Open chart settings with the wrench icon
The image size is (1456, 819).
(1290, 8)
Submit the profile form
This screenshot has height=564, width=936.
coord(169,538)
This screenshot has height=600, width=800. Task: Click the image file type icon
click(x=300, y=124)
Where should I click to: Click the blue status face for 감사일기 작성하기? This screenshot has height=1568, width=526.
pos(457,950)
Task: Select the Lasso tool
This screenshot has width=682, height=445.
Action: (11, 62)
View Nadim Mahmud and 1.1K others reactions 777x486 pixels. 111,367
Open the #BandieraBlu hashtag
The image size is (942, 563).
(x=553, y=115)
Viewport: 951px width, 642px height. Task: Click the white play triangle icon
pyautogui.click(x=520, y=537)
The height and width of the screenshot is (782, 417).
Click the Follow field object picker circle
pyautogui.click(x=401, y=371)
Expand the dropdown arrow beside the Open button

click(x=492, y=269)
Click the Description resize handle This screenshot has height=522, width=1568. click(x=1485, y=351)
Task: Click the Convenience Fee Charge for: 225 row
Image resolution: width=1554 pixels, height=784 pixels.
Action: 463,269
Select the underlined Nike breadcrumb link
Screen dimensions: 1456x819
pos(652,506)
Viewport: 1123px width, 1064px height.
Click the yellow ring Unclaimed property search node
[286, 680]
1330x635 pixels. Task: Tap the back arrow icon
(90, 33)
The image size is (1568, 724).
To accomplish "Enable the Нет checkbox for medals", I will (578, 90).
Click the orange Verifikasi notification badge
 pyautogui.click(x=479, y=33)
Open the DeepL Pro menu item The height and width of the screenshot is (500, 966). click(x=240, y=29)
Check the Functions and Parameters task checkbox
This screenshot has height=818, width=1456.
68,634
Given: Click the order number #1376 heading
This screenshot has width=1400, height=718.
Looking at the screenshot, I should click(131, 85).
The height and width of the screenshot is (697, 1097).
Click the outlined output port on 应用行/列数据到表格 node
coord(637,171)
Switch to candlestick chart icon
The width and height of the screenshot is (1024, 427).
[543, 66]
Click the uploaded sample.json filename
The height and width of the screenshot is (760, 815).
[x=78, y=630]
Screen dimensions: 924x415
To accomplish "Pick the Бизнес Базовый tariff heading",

Task prompt
Reproduce all of the data above word for word, keeping every line as it appears.

Result for this task
Open chart settings with the wrench icon
The image size is (1456, 819).
(1290, 8)
Submit the profile form
This screenshot has height=564, width=936.
coord(169,538)
This screenshot has height=600, width=800. Task: Click the image file type icon
click(x=300, y=124)
Where should I click to: Click the blue status face for 감사일기 작성하기? This screenshot has height=1568, width=526.
pos(457,950)
Task: Select the Lasso tool
This screenshot has width=682, height=445.
Action: (11, 62)
View Nadim Mahmud and 1.1K others reactions 777x486 pixels. 111,367
Open the #BandieraBlu hashtag
The image size is (942, 563).
(x=553, y=115)
Viewport: 951px width, 642px height. Task: Click the white play triangle icon
pyautogui.click(x=520, y=537)
The height and width of the screenshot is (782, 417).
Click the Follow field object picker circle
pyautogui.click(x=401, y=371)
Expand the dropdown arrow beside the Open button

click(x=492, y=269)
Click the Description resize handle This screenshot has height=522, width=1568. click(x=1485, y=351)
Task: Click the Convenience Fee Charge for: 225 row
Image resolution: width=1554 pixels, height=784 pixels.
Action: 463,269
Select the underlined Nike breadcrumb link
Screen dimensions: 1456x819
pos(652,506)
Viewport: 1123px width, 1064px height.
Click the yellow ring Unclaimed property search node
[286, 680]
1330x635 pixels. Task: Tap the back arrow icon
(90, 33)
The image size is (1568, 724).
To accomplish "Enable the Нет checkbox for medals", I will (578, 90).
Click the orange Verifikasi notification badge
 pyautogui.click(x=479, y=33)
Open the DeepL Pro menu item The height and width of the screenshot is (500, 966). click(x=240, y=29)
Check the Functions and Parameters task checkbox
This screenshot has height=818, width=1456.
68,634
Given: Click the order number #1376 heading
This screenshot has width=1400, height=718.
Looking at the screenshot, I should click(131, 85).
The height and width of the screenshot is (697, 1097).
Click the outlined output port on 应用行/列数据到表格 node
coord(637,171)
Switch to candlestick chart icon
The width and height of the screenshot is (1024, 427).
[543, 66]
Click the uploaded sample.json filename
The height and width of the screenshot is (760, 815).
[x=78, y=630]
Screen dimensions: 924x415
To accomplish "Pick the Бизнес Базовый tariff heading",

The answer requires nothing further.